(Collected data entries)
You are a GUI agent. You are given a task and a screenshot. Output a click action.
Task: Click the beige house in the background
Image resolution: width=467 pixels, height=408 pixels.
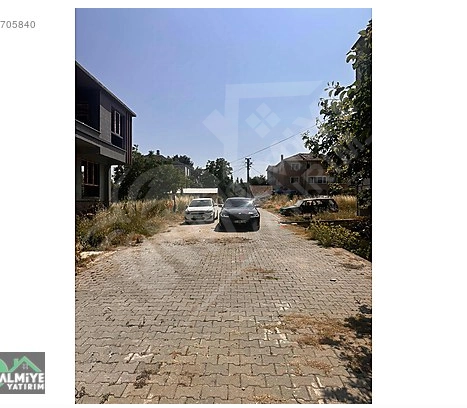[299, 174]
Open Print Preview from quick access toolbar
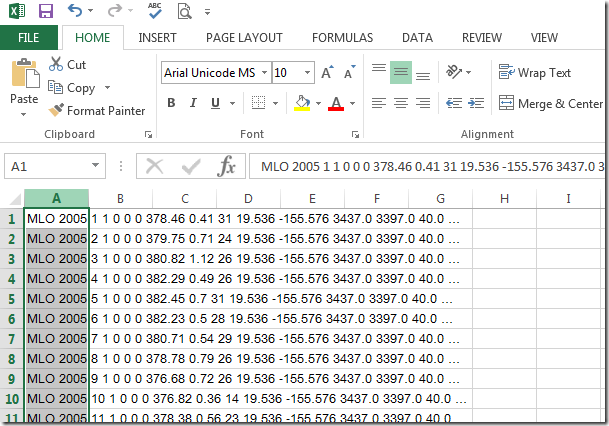This screenshot has width=609, height=426. (x=184, y=12)
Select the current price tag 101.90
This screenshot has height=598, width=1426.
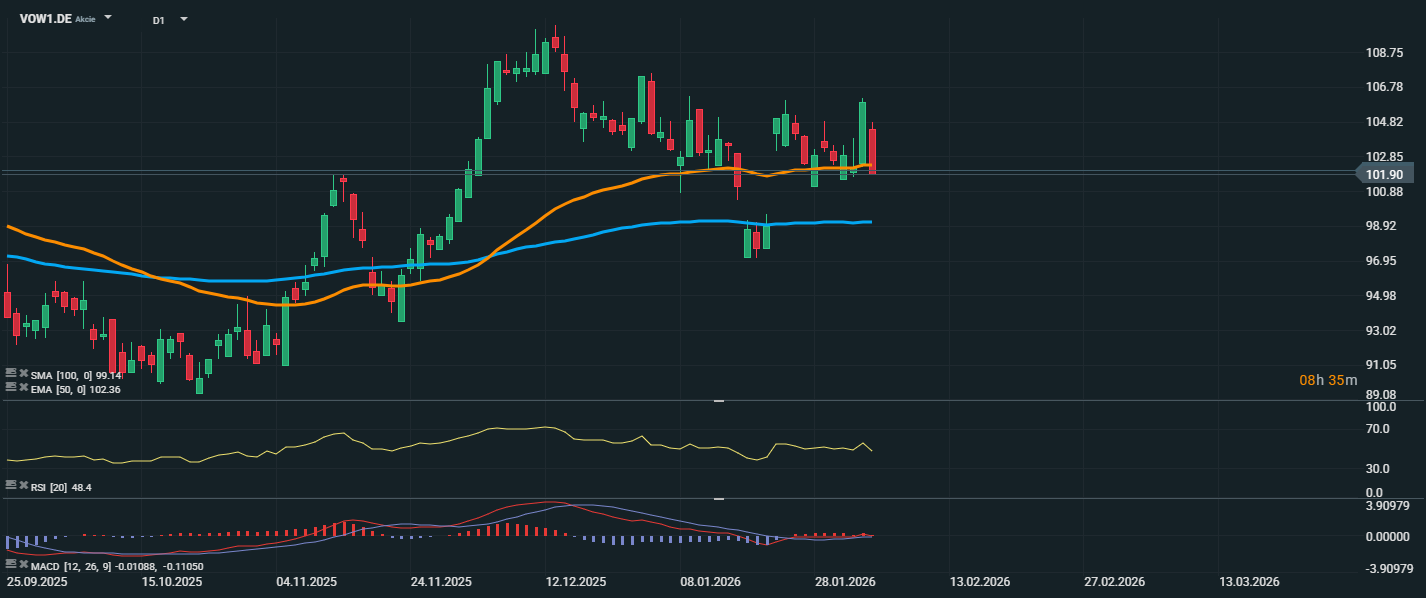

### AIM OF THE EXERCISE
Begin at the line with "Task: Click the beige house in the background" and end at the last line of the data above. Reproduce those lines exactly, but not the pictures.

### RESPONSE
Task: Click the beige house in the background
Image resolution: width=467 pixels, height=408 pixels.
[299, 174]
Open Print Preview from quick access toolbar
This screenshot has width=609, height=426. (x=184, y=12)
Select the current price tag 101.90
This screenshot has height=598, width=1426.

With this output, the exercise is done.